LncRNA NEAT1 ameliorates LPS‑induced inflammation in MG63 cells by activating autophagy and suppressing the NLRP3 inflammasome.

Abstract

The mechanisms of inflammation in bone and joint tissue are complex and involve long non-coding RNAs (lncRNAs), which play an important role in this process. The aim of the present study was to screen out differentially expressed genes in human osteoblasts stimulated by inflammation, and to further explore the mechanisms underlying inflammatory responses and the functional activity of human osteoblasts through bioinformatics methods and in vitro experiments. For this purpose, MG63 cells were stimulated with various concentrations of lipopolysaccharide (LPS) for different periods of time to construct an optimal inflammatory model and RNA sequencing was then performed on these cells.
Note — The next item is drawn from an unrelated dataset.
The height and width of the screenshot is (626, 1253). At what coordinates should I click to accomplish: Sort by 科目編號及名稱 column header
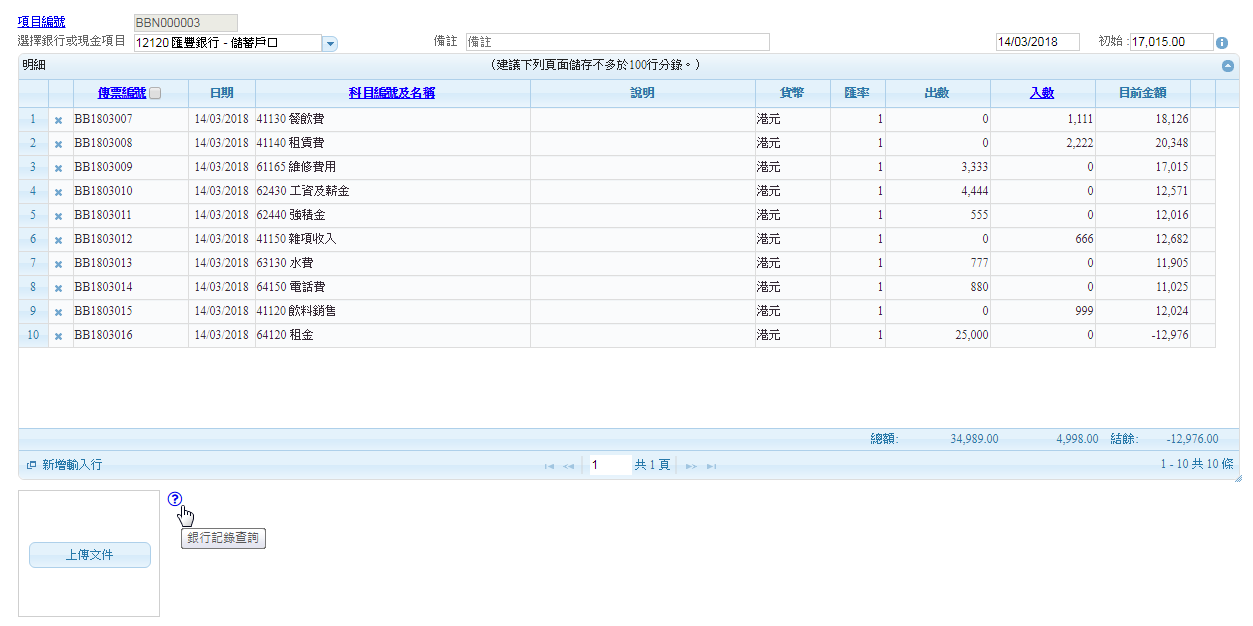(392, 93)
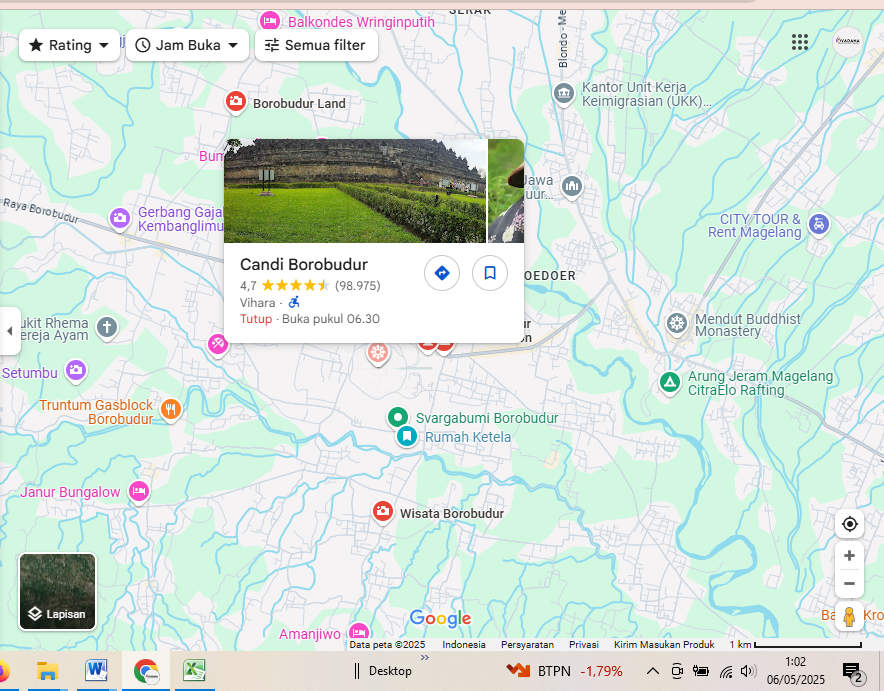
Task: Click the Google account avatar
Action: click(x=848, y=42)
The levels of nuclear enriched abundant transcript 1 (NEAT1), various inflammatory factors, Nod-like receptor protein 3 (NLRP3) protein and osteogenesis-related proteins, as well as the levels of cell apoptosis- and cell cycle-related markers were measured in MG63 cells stimulated with LPS, transfected with NEAT1 overexpression plasmid and treated with bexarotene by western blot analysis, RT-qPCR, immunofluorescence, FISH, TEM and flow cytometry. There were 427 differentially expressed genes in the LPS-stimulated MG63 cells, in which NEAT1 was significantly downregulated. LPS upregulated the expression of inflammatory cytokines and NLRP3, inhibited the expression of autophagy-related and osteogenesis-related proteins, promoted apoptosis and altered the cell cycle, which was partially inhibited by NEAT1 overexpression and promoted by bexarotene. LPS stimulated inflammation in the MG63 cells and inhibited the retinoid X receptor (RXR)-α to downregulate the expression of NEAT1 and decrease levels of autophagy, which promoted the activation of NLRP3 and the release of inflammatory factors, and impaired the functional activity of osteoblasts, thus promoting the development of inflammation.